This fall’s Wall Street gyrations have been so extreme that they’ve tended to overshadow the previous seven-and-a-half years of President George W. Bush’s term of office. And while it’s true that litigation is widely expected to boom in the wake of the financial meltdown, we thought it was also important to look back at the Bush policies that have already had a profound effect on litigation in this country-and, at the same time, to look ahead at litigation-related issues that the next president will have to confront.

The administration’s most obvious influence has been at the U.S. Supreme Court, which many observers believe is now the Court that conservatives have long dreamed of. But Legal Times’s Tony Mauro questions that conventional wisdom in “The Right Stuff.” Mauro explains how the Roberts Court came to be, and takes a close look at its record-which shows less of a conservative tilt than you might think. Among the most important cases that haven’t gone the administration’s way, of course, have been those involving issues of executive power and the detainees at Guantánamo Bay. We asked essayists on the left and the right to assess the showdown between the president and the federal courts on detainee rights.

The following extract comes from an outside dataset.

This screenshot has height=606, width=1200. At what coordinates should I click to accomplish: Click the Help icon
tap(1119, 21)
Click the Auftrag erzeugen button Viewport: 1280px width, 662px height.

In “Courting Failure,” Georgetown Law Center professor Neal Kumar Katyal contends that Bush was doomed to be reined in by the judicial branch. Baker & Hostetler partners David B. Rivkin, Jr., and Lee A. Casey take the opposite view in “Within His Rights,” arguing that it has been the courts that have overreached their authority. Meanwhile, in “Black Hole,” reporter Daphne Eviatar looks at the new habeas corpus battleground-prisons in Afghanistan-and asks why Am Law 200 firms haven’t begun representing detainees held there.